Catalogues électroniques de fournisseurs : fédérer les achats des organisations décentralisées

Dans les grands groupes avec une organisation décentralisée, gérer les achats relève du casse-tête. A moins de recourir à un catalogue électronique de fournisseurs. Les exemples de Bouygues Construction et de Vinci Energies.

La gestion de la relation avec les fournisseurs ne peut plus s’effectuer de façon artisanale, autrement dit sur un tableur ou dans une base de données peu maniable. Dans le CPO Survey 2017 (*), publié par le cabinet Deloitte, la modernisation des outils utilisés par les directions achats arrivait en seconde position des priorités d’investissements dans les deux ans, derrière l’analytique. L’un des outils incontournables est le catalogue électronique des fournisseurs, logiciel qui combine l’ensemble des fonctionnalités dont ont besoin les directions achats (workflows de validation, vision des conditions contractuelles, historiques, espaces collaboratifs, description des produits, mises à jour en temps réel, usages en mobilité pour les commandes…).

Un catalogue électronique de fournisseurs est particulièrement adapté aux grandes organisations très décentralisées qui gèrent des centaines de millions ou des milliards d’euros d’achats chaque année. Chez Bouygues Construction, la filière achats concerne plus de trois milliards d’euros par an, avec 2 400 fournisseurs, plus de 500 contrats cadres, et elle occupe 350 collaborateurs dans 35 pays. Le groupe de BTP a identifié plusieurs enjeux pour simplifier l’accès et l’utilisation des catalogues électroniques : améliorer la quantité et la qualité des informations, disposer d’un outil ergonomique déployé sur les terminaux mobiles.

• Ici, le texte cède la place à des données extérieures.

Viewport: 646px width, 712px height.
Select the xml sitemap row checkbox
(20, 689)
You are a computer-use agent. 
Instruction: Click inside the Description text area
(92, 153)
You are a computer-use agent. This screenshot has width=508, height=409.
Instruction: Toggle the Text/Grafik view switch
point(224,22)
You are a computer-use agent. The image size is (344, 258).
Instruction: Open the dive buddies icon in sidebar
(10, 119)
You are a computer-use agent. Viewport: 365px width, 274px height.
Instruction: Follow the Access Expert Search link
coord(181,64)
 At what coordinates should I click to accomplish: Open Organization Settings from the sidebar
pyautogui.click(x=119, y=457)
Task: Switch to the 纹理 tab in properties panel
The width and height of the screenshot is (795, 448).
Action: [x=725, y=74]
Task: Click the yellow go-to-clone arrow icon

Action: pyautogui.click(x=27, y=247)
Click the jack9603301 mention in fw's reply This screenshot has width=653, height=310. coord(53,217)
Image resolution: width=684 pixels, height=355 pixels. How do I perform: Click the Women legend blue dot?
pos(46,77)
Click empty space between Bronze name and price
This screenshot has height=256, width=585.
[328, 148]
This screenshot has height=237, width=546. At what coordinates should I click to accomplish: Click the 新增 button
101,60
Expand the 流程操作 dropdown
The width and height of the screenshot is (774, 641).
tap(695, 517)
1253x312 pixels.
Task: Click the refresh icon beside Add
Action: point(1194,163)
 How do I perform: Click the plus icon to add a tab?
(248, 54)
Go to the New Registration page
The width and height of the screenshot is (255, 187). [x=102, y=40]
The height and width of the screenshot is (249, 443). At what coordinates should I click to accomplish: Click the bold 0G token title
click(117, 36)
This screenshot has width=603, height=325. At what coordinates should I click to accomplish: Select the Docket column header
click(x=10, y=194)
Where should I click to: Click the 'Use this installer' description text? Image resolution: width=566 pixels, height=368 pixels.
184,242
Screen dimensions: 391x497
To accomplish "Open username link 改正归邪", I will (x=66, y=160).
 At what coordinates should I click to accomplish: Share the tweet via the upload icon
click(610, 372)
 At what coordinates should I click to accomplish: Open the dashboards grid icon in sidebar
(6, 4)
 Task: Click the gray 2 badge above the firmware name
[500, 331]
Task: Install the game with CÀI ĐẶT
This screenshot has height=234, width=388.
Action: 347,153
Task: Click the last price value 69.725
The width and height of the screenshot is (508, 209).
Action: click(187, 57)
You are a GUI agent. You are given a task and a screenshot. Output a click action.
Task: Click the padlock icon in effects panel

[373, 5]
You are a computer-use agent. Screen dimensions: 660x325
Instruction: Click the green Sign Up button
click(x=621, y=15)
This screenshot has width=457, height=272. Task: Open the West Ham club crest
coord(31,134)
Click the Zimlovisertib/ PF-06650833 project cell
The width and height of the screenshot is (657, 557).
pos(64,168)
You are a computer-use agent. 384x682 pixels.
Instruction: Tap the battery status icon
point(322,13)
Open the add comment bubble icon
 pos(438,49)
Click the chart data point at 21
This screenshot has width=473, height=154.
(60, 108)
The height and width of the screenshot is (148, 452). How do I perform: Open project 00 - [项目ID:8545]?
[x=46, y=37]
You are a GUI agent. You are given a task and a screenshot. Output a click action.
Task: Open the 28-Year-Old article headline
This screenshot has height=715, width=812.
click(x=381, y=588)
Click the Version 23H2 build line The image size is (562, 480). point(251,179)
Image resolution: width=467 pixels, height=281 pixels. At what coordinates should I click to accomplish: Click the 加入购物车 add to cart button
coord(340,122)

« Il faut s’inspirer des fonctionnalités standards des applications grand public afin de favoriser un usage plus intuitif, avec, par exemple, l’affichage rapide des informations essentielles, des photos, des indications sur « les articles les plus commandés », le modèle étant Amazon », note Paul Martin, responsable du SI Engagement de Bouygues Construction, qui a témoigné lors du dernier salon Solutions. D’autant, poursuit ce dernier, que « les problématiques de qualité et d’ergonomie se trouvent exacerbées sur un outil mobile. »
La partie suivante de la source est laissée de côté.